• Given records:
━━━━━━━━

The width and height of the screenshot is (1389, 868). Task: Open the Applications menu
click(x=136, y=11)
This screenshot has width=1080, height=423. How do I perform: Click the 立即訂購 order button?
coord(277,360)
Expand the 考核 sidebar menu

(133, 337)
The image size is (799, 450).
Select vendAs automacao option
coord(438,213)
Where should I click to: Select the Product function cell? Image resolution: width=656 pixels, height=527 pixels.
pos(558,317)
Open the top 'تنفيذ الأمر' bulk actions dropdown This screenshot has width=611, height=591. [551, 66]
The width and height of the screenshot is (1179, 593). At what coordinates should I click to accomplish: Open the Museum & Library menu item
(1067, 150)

━━━━━━━━

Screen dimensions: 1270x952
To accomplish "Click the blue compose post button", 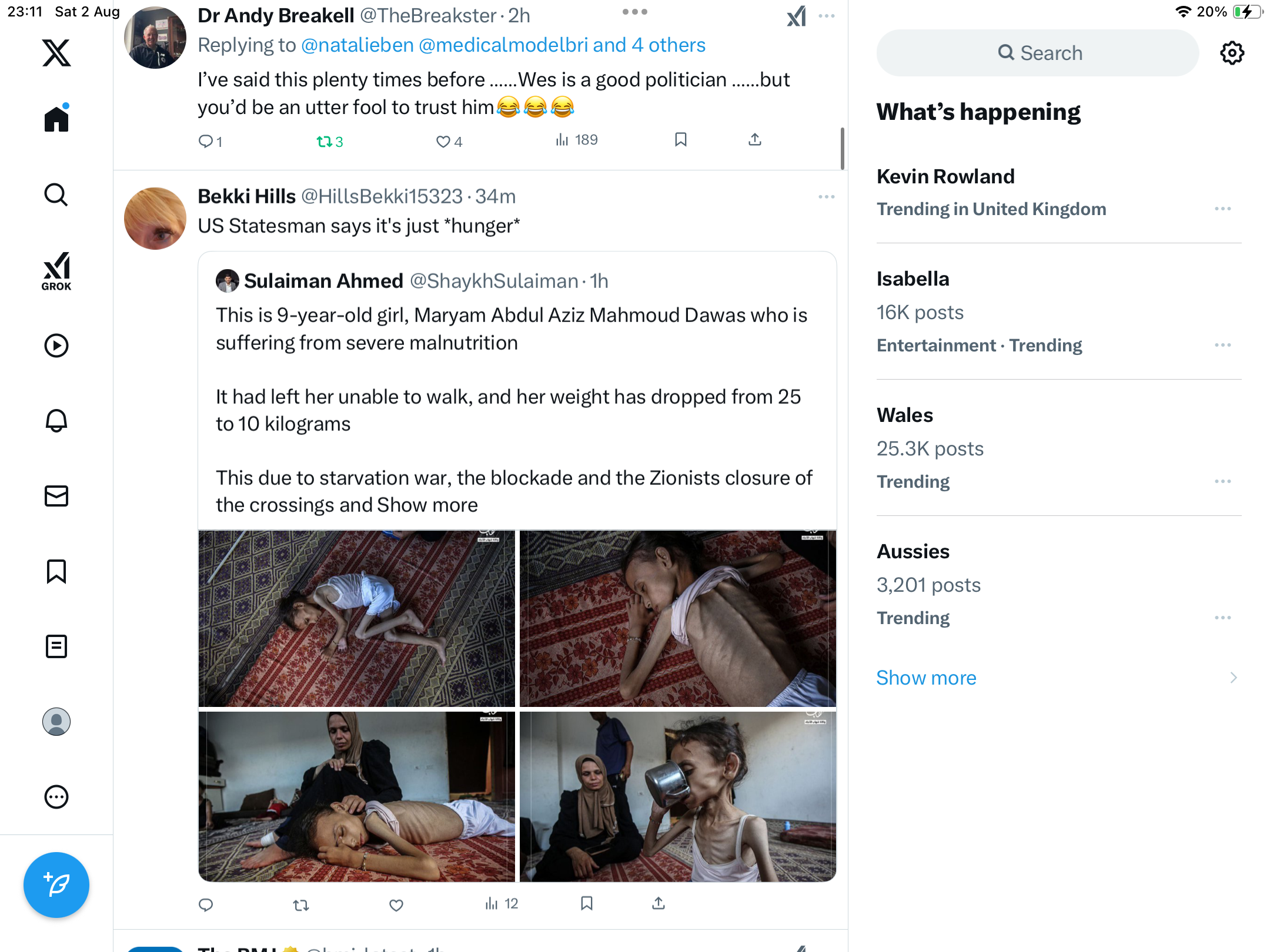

━━━━━━━━

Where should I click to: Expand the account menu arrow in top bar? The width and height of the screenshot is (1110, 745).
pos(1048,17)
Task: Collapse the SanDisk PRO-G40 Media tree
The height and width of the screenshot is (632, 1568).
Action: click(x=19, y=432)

━━━━━━━━

Please copy the lines above exactly, starting at the line that holds "Screen dimensions: 1270x952" and ending at the line that holds "the blue compose"; include both, but no pictures.

• Answer space:
Screen dimensions: 1270x952
To accomplish "Click the blue compose post button", 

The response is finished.